Stored data entries:
>>>
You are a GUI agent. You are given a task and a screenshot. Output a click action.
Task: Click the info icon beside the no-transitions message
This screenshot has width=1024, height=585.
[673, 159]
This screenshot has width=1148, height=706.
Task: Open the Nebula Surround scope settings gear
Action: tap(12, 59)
<<<
*What you should do*. Print the data in full, with each line exactly as given.

*Finished exercise*.
You are a GUI agent. You are given a task and a screenshot. Output a click action.
Task: Click the info icon beside the no-transitions message
This screenshot has width=1024, height=585.
[673, 159]
This screenshot has width=1148, height=706.
Task: Open the Nebula Surround scope settings gear
Action: tap(12, 59)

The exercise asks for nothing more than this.